Canhestro

Acorda-se e olha para esse belo dia nublado. Sem o sol dizem ser feio, mas esses raios solares fazem a minha cabeça doer. Embora o frio também foda meus pulmões. O problema sou eu, a natureza é bonita a todo instante e tenta matar esse homem que insiste em viver nela e contra ela, já que persiste, quando muito já deveria ter deixado de existir. A gente anda de carro porque aqueles rebanhos de automóveis, que pastam combustíveis e voltam sempre para suas garagens-celeiros. Uma dose de algo alcoólico e a gente já se sente outro. Eis o poder das drogas, te fazer sair de si, mesmo estando ainda encapsulado nesse corpo. Uma busca incessante pelo inacessível. A angústia maior da humanidade talvez seja essa, ir atrás do impossível, mesmo quando vivemos apenas de possibilidades e até a construção do irreal seja uma materialização real imaginado. Divagações de privada. A gente quando caga, conta até os azulejos do banheiro, é tedioso ficar com a bunda ali entregue aquela fossa disfarçada.

Todo mundo tem um dia que é péssimo. Alguns tem um dia que são bons e os outros todos péssimos. Hospital é algo tão deprimente. É interessante como funcionários adoram te tratar como um monte de merda. O sujeito em uma cadeira de rodas vomita ao lado e o pessoal passa como se nem enxergasse o vômito. A fila de espera é longa e o médico, com andar lento, parecendo mais doente que todos os pacientes impacientes que aguardam. Cada uma consulta e ele sai com aqueles passos de quem teve um derrame ou algo do tipo, arrastando os pés pelos corredores, voltando 30 minutos depois. Engraçado que ao lado tem uma sala como o nome “repouso dos médicos’. Eles também precisam de uma sala para se tratarem? O cheiro que sai dali é só de cigarro, devem estar consumindo seu combustível diário, talvez uns goles de bebida, quem sabe uma boa cheirada e pronto, estão aptos a te indicarem que droga tomar ou tratamento fazer.

Minha bunda dói e não estou mais em uma privada. Muitas vezes duvido se não estou quando vou em um hospital, já que sou tratado como merda. O atendente bate papo enquanto você espera, como se alguém ali estivesse esperando o ingresso para um parque de diversões. Passa por um, por outro, triagem. Estão selecionando se você é grave ou não. Se não for morrer agora vai esperar até quase morrer e aí será atendido com prioridade. Vejo essa velhinha deitada em uma maca no meio do corredor, a cena parece de morador de rua, onde alguém até sente pena mas ninguém faz nada a respeito. Amanhã sou eu, minha esposa ou minha mãe ali. Porque duvido que a mãe de algum dos médicos ficaria daquele jeito. Bebo um gole de água. Sou examinado, ou melhor olhado, já que não se mede nada, nem pressão, nem temperatura. Pergunto a enfermeira quanto tempo vai durar mais a demora, já que meu tratamento parece ser a base de tempo. A mulher reclama, diz que é procedimento. Tão fodida quanto eu, pobre e trabalhando em hospital como enfermeira e ainda acha que deve brigar pelo patrão que fode ela todos os dias. Deve gostar desse masoquismo.

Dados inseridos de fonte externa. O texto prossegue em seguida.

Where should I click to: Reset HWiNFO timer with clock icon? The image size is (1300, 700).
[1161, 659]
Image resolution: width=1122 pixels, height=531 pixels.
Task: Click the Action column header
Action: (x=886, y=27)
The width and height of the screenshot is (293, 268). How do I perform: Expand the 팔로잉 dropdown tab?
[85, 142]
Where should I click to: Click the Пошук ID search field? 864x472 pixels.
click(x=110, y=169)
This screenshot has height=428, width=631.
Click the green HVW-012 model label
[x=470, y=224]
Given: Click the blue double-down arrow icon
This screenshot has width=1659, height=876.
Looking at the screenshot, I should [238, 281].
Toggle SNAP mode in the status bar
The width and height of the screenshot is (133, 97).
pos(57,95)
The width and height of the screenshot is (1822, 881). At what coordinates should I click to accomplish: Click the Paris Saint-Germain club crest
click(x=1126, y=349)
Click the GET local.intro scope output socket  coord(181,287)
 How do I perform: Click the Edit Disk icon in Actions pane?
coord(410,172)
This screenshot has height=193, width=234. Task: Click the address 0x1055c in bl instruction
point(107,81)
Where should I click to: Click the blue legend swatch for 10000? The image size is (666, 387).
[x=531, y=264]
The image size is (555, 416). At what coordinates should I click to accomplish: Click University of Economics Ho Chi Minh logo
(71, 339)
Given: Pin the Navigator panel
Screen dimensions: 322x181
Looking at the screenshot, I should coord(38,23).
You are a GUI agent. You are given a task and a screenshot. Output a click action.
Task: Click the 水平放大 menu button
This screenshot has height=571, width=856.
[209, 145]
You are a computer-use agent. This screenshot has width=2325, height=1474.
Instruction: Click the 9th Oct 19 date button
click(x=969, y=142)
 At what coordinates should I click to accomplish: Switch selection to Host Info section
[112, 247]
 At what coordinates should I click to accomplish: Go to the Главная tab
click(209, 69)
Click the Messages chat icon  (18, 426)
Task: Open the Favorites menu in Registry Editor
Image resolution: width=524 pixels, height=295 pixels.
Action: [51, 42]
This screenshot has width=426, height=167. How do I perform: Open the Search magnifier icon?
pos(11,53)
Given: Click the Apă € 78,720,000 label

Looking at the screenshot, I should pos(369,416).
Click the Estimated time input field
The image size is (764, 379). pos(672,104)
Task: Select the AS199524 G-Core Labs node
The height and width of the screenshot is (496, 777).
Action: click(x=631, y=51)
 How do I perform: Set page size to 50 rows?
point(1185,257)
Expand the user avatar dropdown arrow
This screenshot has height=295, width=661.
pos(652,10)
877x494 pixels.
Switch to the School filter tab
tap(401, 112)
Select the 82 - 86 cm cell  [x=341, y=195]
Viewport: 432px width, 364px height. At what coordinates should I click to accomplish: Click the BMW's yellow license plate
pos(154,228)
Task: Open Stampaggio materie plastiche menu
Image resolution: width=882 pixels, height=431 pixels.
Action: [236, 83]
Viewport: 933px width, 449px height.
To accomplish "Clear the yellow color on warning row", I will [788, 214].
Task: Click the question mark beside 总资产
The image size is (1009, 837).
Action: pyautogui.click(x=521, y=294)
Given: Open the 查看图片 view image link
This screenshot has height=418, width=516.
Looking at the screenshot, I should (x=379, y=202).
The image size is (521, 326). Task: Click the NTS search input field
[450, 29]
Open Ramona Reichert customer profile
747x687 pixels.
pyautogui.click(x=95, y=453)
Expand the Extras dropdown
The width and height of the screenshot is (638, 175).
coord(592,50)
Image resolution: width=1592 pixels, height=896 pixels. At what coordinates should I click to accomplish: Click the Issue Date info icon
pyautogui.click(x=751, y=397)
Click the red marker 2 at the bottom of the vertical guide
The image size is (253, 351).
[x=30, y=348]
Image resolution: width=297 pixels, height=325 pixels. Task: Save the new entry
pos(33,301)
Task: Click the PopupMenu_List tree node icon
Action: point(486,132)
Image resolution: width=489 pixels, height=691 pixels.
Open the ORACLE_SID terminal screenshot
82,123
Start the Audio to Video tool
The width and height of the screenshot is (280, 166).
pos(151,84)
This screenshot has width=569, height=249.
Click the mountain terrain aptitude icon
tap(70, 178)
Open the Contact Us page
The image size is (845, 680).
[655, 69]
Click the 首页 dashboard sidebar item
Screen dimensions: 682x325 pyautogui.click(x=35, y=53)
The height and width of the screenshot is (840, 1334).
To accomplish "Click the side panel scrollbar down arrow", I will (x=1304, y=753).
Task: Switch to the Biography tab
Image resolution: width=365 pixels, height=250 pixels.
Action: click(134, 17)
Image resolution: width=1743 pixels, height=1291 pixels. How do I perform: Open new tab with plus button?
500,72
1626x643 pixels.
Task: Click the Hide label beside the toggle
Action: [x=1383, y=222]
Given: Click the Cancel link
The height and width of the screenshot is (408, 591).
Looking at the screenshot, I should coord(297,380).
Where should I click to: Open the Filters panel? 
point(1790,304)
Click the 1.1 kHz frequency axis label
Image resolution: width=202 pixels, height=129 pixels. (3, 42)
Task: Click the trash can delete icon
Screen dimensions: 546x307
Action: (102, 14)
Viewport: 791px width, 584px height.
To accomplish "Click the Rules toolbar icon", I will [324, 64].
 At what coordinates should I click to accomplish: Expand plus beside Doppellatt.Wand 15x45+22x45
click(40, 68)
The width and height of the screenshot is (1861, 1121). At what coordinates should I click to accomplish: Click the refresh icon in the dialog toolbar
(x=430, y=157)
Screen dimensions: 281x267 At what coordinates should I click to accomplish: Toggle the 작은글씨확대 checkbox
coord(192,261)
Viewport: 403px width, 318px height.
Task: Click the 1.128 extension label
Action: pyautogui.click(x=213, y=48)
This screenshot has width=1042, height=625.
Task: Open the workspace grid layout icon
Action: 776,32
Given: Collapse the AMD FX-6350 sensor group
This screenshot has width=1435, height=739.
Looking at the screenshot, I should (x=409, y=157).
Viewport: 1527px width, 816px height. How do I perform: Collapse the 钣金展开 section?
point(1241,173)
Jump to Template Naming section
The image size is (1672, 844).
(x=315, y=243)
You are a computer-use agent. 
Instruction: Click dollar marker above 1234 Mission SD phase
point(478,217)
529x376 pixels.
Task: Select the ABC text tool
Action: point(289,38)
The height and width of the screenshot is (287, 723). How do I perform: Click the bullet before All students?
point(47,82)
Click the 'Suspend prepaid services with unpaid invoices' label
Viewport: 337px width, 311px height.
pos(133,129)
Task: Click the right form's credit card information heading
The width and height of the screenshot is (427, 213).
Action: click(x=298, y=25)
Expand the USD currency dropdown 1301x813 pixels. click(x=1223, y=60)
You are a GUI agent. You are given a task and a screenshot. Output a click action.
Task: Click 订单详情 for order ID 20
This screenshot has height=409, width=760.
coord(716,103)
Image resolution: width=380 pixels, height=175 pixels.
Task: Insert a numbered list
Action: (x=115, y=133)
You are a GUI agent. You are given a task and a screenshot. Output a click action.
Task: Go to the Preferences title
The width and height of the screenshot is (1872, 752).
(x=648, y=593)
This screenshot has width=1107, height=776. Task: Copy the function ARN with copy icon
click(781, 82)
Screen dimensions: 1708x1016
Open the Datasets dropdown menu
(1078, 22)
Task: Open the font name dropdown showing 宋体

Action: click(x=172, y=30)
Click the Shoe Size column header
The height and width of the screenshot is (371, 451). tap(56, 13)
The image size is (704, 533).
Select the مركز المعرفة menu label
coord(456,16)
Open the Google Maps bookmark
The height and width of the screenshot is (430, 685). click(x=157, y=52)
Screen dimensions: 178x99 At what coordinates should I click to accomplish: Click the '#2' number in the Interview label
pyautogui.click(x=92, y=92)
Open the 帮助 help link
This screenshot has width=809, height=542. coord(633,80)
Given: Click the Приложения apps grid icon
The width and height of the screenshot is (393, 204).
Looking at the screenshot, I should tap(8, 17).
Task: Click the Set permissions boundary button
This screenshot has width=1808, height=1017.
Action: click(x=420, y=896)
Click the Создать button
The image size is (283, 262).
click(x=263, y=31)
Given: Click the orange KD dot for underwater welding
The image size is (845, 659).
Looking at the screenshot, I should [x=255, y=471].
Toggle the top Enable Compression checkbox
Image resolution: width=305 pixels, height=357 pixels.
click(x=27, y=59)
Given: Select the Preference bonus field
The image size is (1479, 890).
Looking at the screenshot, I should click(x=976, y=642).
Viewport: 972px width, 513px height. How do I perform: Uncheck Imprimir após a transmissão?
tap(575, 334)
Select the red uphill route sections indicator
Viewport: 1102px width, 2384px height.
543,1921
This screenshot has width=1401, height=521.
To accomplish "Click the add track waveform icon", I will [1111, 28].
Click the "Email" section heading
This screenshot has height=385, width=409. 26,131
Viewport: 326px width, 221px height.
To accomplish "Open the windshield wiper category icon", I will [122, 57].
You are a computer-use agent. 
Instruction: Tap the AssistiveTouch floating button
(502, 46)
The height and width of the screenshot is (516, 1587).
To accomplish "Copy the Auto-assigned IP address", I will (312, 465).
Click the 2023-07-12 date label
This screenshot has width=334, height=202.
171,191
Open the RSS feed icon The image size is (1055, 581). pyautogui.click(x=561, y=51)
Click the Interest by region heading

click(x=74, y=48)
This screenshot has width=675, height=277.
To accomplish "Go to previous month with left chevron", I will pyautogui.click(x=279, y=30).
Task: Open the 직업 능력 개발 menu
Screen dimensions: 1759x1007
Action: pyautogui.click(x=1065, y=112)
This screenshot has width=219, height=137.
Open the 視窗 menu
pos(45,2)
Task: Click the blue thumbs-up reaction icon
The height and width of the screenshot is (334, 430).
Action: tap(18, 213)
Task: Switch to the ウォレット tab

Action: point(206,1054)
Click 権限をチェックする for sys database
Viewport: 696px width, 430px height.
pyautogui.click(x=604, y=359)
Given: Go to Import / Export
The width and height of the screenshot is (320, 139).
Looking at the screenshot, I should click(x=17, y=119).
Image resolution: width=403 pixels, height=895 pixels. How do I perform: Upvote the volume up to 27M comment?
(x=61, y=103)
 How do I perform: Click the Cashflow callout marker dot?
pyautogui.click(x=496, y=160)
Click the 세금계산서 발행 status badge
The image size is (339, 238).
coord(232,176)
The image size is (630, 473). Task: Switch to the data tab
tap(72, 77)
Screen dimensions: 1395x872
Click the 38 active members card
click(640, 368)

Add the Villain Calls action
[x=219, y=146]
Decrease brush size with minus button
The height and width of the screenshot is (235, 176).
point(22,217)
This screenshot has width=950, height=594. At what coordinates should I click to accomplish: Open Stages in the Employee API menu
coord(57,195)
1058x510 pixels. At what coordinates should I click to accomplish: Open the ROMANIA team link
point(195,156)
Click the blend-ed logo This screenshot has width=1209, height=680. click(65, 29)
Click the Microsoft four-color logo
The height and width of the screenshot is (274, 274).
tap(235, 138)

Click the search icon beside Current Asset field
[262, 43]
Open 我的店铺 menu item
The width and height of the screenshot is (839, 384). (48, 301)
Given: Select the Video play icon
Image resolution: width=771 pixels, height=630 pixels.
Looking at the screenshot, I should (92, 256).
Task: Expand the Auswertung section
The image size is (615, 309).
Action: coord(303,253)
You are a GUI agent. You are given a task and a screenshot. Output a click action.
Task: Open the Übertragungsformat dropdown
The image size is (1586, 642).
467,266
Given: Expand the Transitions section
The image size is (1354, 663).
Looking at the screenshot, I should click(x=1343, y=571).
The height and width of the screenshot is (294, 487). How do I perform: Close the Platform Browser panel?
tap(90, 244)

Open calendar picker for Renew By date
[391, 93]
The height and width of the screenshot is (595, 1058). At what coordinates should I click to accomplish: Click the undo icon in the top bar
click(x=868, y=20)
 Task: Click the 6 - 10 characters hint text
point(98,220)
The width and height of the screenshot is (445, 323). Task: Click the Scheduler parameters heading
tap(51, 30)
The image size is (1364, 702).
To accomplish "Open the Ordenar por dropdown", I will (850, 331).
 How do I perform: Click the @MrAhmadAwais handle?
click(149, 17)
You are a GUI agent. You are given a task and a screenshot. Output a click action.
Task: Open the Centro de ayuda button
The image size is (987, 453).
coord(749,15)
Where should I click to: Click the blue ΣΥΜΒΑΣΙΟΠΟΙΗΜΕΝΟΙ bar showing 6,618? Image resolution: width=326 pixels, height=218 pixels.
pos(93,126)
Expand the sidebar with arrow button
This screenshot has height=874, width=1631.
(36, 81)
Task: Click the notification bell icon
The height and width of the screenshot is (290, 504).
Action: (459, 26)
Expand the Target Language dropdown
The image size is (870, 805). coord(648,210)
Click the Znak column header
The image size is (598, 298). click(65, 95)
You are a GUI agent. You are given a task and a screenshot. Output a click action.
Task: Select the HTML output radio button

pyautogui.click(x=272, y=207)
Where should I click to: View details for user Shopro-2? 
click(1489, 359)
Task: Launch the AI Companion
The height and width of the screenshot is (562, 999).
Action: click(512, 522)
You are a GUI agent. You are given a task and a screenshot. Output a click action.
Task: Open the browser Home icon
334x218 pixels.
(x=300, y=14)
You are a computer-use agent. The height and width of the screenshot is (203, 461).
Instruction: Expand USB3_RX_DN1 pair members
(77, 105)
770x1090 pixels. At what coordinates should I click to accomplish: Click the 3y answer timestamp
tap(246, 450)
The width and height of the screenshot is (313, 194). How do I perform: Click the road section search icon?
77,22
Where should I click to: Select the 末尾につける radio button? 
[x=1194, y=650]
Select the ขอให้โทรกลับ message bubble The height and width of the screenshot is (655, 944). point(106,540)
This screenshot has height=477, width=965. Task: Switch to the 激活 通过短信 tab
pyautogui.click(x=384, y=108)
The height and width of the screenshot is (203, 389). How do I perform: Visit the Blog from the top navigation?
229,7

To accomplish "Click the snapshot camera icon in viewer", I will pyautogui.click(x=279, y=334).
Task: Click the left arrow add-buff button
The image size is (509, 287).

Agora vão me furar. Não acham a veia no braço e furam a mão. Te levam para uma sala para fazer raio-x. O cara te manda abraçar uma placa de metal gelada, como se estivesse agarrando a sua esposa, mas nem tem aqueles peitos gostosos dela nem nada. Depois te manda ficar de lado, inclinar a bunda, dobrar a cintura, esticar os braços para cima, como se fosse dar um mergulho de salto ornamental de forma ridícula. Depois vão tirar da face, mandam deitar, enfiar a cara na mesa que deve ter o cheiro de um milhão de rabos que passaram por ali. Manda encostar a porra do nariz. Dizem que essas máquinas dão câncer na gente, eles que não são otários, ficam atrás de uma proteção que parece cabine de guarda de banco. Conferem. Se acharem que não ficou bom, tem que repetir. Ainda aturar a cara de bunda do cara que fez as chapas, já que a culpa é sempre sua. Fora que é tudo tão escuro, acho que é para se aproveitarem quando for alguma mulher ali.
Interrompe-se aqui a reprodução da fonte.